**EXERCISE PROMPT**.
Rewrite the stretch of data from the start through the line containing "(x=274, y=82)", swapping "Civil Engineer" for "Structural Engineer" and leaving everything else unchanged.

**DATA EXTRACT**.
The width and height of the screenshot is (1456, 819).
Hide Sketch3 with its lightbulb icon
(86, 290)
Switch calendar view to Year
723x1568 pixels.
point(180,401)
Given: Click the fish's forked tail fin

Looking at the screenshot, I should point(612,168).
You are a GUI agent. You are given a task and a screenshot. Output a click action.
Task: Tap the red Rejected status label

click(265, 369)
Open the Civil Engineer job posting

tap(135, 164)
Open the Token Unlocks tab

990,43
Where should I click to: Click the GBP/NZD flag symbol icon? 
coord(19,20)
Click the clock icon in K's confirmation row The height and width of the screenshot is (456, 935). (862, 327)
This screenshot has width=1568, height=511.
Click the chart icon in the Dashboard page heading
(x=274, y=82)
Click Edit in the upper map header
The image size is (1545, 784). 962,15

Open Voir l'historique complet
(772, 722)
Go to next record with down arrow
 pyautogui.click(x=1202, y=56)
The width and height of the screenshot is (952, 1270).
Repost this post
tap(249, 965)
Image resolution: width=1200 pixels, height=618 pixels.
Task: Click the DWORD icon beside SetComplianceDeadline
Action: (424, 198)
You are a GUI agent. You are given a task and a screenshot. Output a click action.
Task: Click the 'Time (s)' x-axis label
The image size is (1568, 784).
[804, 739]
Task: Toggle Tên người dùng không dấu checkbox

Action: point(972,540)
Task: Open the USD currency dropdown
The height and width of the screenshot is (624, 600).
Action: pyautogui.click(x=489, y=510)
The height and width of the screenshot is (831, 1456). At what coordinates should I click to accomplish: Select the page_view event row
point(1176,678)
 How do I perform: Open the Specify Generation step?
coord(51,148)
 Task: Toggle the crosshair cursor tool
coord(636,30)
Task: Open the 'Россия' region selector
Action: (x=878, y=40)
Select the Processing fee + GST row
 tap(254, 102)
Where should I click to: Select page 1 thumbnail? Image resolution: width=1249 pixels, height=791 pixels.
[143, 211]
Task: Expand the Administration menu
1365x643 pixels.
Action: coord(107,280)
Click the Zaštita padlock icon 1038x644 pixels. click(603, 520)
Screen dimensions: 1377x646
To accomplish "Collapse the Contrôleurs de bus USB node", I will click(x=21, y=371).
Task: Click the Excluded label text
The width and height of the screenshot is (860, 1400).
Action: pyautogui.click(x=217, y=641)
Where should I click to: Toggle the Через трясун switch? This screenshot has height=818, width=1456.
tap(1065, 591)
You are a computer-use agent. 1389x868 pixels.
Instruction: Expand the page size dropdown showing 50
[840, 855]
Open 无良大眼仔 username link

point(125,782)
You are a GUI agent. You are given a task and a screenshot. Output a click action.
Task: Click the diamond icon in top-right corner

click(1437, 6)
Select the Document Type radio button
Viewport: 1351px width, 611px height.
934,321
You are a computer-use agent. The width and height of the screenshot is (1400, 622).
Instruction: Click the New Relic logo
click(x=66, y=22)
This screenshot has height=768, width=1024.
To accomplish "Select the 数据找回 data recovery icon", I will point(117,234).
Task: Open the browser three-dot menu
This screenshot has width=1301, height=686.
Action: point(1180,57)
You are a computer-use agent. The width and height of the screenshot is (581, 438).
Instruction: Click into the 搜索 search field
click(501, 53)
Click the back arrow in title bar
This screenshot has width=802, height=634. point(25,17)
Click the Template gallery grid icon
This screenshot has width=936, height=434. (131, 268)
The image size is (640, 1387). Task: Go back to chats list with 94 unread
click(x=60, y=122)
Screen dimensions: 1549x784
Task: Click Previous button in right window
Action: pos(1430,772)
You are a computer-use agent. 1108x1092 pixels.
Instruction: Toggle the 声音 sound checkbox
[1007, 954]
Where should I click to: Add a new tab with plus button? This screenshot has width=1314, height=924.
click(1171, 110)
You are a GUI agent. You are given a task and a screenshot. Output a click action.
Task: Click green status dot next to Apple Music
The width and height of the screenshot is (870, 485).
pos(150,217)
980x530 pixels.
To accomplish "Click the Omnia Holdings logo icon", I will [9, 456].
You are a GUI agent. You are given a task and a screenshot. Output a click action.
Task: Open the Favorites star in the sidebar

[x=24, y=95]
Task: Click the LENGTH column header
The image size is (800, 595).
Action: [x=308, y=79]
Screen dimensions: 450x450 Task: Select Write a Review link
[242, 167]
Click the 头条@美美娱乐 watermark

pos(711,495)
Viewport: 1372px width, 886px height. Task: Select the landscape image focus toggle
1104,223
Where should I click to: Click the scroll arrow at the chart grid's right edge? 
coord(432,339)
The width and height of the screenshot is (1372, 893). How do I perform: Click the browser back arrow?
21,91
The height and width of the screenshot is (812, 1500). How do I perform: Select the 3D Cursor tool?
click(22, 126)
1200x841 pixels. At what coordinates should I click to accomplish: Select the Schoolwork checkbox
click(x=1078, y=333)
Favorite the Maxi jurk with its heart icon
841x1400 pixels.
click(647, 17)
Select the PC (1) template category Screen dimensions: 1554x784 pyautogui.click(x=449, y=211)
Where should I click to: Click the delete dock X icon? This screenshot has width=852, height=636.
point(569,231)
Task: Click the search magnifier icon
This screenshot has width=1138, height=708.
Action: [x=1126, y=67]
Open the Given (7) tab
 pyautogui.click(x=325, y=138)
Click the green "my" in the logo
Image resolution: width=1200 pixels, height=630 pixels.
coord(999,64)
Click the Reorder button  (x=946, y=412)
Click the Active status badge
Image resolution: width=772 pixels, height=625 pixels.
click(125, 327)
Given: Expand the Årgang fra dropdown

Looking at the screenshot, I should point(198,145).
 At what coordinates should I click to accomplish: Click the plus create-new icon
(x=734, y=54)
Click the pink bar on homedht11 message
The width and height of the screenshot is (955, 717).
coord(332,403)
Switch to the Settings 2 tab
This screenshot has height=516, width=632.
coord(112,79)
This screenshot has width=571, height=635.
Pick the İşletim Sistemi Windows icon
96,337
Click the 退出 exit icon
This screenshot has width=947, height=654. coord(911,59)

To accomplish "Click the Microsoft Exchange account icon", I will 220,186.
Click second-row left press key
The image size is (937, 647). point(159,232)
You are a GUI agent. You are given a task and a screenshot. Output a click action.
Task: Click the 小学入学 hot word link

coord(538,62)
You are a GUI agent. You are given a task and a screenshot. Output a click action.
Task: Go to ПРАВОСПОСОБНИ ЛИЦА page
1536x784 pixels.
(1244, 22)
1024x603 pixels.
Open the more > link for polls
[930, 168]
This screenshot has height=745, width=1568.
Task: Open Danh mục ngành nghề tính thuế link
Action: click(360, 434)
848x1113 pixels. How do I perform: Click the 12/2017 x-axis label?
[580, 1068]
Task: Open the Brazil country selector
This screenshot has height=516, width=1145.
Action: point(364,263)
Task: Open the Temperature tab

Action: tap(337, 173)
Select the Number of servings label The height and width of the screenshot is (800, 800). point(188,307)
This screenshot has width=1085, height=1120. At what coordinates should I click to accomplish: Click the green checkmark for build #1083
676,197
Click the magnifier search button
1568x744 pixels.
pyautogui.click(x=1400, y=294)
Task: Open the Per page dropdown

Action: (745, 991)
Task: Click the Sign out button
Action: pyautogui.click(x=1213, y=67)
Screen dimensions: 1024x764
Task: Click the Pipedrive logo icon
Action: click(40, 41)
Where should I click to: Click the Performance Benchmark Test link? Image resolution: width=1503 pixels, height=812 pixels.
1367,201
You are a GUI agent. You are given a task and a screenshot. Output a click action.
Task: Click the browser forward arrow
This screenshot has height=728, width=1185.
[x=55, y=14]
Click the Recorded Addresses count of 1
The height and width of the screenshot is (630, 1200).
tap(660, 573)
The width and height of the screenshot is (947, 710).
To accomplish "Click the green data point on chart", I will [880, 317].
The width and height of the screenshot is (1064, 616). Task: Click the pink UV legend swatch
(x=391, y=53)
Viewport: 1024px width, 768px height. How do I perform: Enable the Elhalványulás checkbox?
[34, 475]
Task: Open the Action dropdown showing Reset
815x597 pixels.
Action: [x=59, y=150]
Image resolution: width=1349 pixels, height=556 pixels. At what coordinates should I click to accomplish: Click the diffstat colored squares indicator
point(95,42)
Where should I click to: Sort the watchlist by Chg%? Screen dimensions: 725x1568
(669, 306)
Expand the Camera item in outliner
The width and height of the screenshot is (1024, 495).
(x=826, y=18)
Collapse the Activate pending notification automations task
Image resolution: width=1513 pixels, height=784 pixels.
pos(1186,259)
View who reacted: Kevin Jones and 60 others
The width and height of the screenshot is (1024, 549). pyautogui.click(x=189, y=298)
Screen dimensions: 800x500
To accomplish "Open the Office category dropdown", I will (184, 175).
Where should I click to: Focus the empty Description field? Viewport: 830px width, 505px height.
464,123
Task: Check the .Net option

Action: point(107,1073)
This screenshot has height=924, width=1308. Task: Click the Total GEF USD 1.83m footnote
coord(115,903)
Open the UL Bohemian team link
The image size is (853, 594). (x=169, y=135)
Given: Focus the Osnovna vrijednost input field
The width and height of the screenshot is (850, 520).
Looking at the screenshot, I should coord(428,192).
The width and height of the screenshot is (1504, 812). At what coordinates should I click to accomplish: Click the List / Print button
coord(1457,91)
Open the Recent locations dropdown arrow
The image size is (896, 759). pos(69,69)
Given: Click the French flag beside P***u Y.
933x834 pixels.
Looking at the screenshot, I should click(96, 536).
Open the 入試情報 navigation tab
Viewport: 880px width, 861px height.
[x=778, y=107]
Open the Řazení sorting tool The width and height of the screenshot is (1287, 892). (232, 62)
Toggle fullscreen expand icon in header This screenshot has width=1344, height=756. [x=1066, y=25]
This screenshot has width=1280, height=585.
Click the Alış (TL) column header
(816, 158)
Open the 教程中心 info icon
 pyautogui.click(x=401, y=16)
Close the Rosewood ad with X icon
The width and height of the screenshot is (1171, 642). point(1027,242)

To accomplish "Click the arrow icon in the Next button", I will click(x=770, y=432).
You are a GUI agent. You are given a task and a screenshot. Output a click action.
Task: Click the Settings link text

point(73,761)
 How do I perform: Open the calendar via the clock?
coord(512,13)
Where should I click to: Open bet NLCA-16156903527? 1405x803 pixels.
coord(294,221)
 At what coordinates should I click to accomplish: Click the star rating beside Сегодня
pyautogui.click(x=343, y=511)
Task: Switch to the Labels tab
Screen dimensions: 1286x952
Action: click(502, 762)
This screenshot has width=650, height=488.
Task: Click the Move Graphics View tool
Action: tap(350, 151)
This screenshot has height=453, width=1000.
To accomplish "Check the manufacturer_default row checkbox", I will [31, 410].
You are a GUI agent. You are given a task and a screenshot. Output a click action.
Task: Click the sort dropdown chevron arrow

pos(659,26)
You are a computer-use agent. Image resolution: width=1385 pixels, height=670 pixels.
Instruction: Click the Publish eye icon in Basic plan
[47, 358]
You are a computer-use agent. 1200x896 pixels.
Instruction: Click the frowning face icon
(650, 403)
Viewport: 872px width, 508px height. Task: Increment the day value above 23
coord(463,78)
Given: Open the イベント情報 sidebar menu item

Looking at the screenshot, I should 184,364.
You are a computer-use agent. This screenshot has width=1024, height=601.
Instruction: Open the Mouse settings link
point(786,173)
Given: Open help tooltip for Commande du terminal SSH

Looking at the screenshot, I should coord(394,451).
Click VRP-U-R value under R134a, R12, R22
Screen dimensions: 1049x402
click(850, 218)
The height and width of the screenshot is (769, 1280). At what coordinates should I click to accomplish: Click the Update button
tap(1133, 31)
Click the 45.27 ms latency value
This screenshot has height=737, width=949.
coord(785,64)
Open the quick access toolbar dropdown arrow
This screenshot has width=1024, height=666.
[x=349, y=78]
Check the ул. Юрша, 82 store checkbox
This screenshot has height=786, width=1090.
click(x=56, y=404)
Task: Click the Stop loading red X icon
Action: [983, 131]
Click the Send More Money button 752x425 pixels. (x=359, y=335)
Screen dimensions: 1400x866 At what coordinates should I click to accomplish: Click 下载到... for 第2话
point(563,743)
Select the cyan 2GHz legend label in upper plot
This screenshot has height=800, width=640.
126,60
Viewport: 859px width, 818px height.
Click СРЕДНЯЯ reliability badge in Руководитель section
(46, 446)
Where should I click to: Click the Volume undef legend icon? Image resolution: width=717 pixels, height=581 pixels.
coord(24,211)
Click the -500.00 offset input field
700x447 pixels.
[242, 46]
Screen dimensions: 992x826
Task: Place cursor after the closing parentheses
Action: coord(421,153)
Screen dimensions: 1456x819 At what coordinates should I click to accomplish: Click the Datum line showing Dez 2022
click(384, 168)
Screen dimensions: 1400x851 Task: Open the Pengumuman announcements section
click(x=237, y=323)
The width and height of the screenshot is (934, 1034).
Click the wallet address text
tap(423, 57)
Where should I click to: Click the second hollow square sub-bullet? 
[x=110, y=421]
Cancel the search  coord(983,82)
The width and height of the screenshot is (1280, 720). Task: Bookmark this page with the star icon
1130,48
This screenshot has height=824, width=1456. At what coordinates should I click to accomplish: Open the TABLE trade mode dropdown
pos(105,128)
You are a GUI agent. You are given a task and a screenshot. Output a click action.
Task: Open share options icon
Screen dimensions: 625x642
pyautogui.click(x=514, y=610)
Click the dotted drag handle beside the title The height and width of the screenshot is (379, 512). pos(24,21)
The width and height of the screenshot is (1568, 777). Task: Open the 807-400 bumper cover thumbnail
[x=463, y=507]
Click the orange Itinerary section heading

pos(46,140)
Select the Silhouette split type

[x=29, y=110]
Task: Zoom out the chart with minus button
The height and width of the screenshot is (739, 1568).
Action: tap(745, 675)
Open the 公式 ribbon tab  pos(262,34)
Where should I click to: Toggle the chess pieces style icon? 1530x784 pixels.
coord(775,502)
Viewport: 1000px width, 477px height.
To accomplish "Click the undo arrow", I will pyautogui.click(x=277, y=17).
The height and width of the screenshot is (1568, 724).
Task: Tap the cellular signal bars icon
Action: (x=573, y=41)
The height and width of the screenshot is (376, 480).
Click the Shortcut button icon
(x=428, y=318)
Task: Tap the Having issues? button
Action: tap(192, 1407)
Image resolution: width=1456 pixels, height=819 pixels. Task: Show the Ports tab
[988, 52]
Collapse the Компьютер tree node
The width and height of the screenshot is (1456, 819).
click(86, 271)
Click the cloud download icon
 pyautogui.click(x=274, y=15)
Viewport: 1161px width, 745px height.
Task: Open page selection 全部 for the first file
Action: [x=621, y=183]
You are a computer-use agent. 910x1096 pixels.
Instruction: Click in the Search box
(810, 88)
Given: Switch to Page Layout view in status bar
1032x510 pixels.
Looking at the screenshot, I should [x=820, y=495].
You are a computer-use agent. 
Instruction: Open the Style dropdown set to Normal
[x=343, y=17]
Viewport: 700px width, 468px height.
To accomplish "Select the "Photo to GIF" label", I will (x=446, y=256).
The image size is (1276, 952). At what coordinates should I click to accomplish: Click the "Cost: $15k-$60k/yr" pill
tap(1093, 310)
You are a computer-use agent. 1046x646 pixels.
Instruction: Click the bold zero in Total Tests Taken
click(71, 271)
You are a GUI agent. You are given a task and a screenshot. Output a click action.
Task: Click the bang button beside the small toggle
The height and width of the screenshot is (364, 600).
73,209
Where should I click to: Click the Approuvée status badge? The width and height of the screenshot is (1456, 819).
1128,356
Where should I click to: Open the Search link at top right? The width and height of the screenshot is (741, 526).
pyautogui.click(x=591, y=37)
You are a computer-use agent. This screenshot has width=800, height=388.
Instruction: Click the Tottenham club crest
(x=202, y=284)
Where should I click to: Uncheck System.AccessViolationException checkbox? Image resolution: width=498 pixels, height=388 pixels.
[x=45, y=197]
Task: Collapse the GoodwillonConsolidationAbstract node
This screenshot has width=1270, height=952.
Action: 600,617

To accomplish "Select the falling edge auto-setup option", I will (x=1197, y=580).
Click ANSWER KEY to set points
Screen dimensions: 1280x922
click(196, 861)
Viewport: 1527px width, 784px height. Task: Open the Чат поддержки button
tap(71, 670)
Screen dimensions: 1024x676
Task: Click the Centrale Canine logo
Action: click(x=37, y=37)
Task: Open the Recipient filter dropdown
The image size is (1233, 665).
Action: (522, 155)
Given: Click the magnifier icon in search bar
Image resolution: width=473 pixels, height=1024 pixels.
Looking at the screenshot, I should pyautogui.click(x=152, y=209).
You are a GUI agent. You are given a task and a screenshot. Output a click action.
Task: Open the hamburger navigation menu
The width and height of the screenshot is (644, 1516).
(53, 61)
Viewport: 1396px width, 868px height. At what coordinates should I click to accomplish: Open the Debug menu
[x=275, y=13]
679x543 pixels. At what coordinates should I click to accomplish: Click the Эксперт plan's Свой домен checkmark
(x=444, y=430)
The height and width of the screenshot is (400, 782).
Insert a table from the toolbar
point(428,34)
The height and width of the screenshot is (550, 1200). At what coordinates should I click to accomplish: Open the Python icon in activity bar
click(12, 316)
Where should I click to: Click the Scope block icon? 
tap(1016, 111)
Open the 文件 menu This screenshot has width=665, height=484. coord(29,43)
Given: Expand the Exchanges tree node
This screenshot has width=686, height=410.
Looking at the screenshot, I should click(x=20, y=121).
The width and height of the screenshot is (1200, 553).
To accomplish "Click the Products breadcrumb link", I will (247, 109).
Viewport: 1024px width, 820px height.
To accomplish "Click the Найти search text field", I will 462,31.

**ANSWER TO THIS TASK**.
The width and height of the screenshot is (1456, 819).
Hide Sketch3 with its lightbulb icon
(86, 290)
Switch calendar view to Year
723x1568 pixels.
point(180,401)
Given: Click the fish's forked tail fin

Looking at the screenshot, I should point(612,168).
You are a GUI agent. You are given a task and a screenshot. Output a click action.
Task: Tap the red Rejected status label

click(265, 369)
Open the Structural Engineer job posting

tap(135, 164)
Open the Token Unlocks tab

990,43
Where should I click to: Click the GBP/NZD flag symbol icon? 
coord(19,20)
Click the clock icon in K's confirmation row The height and width of the screenshot is (456, 935). (862, 327)
This screenshot has width=1568, height=511.
Click the chart icon in the Dashboard page heading
(x=274, y=82)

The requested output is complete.